EXPLANATORY NOTE
This Registration Statement on Form S-8 (the Registration Statement) is being filed in
order to register 1,500,000 additional shares of common stock, par value $0.0001 per share (Common Stock), of Spok Holdings, Inc. (the Company) that may be issued to participants pursuant to the Amended and Restated Spok
Holdings, Inc. 2020 Equity Incentive Award Plan (the Plan). On July 25, 2023, stockholders of the Company approved an amendment and restatement of the Plan at the Companys 2023 Annual Meeting of Stockholders, which increased
the number of shares of Common Stock available to be issued under the Plan by 1,500,000 shares.
This Registration Statement hereby
incorporates by reference the contents of the Companys Registration Statement on Form S-8 filed with the Securities and Exchange Commission (the Commission) on July 31, 2020 (File No. 333-240213) to the extent not modified or superseded hereby or by any subsequently filed document that is incorporated by reference herein or therein.
PART I
INFORMATION
REQUIRED IN THE SECTION 10(a) PROSPECTUS
The Company will send or give the documents containing the information specified
in Part I of Form S-8 to Plan participants as specified by Rule 428(b)(1) under the Securities Act of 1933, as amended (the Securities Act). The Company does not need to
file these documents with the Commission either as a part of the Registration Statement or as prospectuses or prospectus supplements under Rule 424 of the Securities Act.
PART II
INFORMATION REQUIRED IN THE REGISTRATION STATEMENT
Item 3. Incorporation of Documents by Reference.
The Company hereby incorporates by reference into this Registration Statement the following documents previously filed with the Commission:
(a) The Companys Annual Report on Form 10-K for the fiscal year ended December 31,
2022, filed with the Commission on February 23, 2023, including portions of the Definitive Proxy Statement on
Schedule 14A, filed with the Commission on April 28, 2023, specifically incorporated by reference into the
Annual Report on Form 10-K;
(b) The Companys Quarterly Reports on Form 10-Q for the quarterly periods ended March 31, 2023 and June
30, 2023, filed with the Commission on May
4, 2023 and July 27, 2023, respectively;
(c) The Companys Current Reports on Form 8-K filed with the Commission on February 22,
2023, February
28, 2023, May
3, 2023 and July 26, 2023 (excluding portions of such Current Reports that are furnished under
Items 2.02 or 7.01 of Form
8-K); and
(d) The Companys Registration Statement on Form
8-A filed with the Commission on November 17, 2004, which describes the terms, rights and provisions applicable to the Common Stock, including any amendment or report filed for purposes of updating
such description.
All documents filed by the Company with the Commission pursuant to Sections 13(a), 13(c), 14 or 15(d) of the
Securities Exchange Act of 1934, as amended, after the date of this Registration Statement and prior to the filing of a post-effective amendment which indicates that all securities offered hereby have been sold or which deregisters all securities
then remaining unsold, shall be deemed to be incorporated by reference into this Registration Statement and to be a part hereof from the date of the filing of such documents.

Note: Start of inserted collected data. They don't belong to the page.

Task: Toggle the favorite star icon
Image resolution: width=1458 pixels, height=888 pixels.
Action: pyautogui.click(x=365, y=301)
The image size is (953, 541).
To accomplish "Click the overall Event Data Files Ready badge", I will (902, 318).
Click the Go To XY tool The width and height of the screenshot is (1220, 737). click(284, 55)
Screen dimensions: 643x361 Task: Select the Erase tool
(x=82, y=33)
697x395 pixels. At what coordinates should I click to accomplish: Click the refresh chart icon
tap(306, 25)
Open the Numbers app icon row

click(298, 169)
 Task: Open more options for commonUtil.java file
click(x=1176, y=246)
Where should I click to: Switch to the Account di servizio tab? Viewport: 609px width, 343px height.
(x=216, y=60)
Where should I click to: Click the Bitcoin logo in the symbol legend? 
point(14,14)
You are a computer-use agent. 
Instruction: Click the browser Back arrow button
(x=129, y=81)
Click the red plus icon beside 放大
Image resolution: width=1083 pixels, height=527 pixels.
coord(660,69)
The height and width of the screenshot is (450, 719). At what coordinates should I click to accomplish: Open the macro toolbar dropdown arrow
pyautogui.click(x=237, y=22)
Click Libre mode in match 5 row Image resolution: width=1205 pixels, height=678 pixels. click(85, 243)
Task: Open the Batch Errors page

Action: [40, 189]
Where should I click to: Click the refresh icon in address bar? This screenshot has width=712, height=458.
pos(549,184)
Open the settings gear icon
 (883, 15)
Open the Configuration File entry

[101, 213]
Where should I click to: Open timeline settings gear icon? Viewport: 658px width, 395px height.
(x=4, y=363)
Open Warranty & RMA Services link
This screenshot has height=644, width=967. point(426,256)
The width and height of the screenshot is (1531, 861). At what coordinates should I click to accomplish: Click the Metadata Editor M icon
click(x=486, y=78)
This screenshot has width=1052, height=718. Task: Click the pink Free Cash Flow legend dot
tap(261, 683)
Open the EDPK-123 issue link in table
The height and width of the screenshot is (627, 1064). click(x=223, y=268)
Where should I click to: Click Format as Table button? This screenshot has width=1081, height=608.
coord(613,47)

Any statement contained in a document incorporated or deemed to be incorporated by reference herein shall be deemed to be modified or
superseded for purposes of this Registration Statement to the extent that a statement contained herein or in any other subsequently filed document that also is or is deemed to be incorporated by reference herein modifies or supersedes such
statement. Any such statement so modified or superseded shall not be deemed, except as so modified or superseded, to constitute a part of this Registration Statement.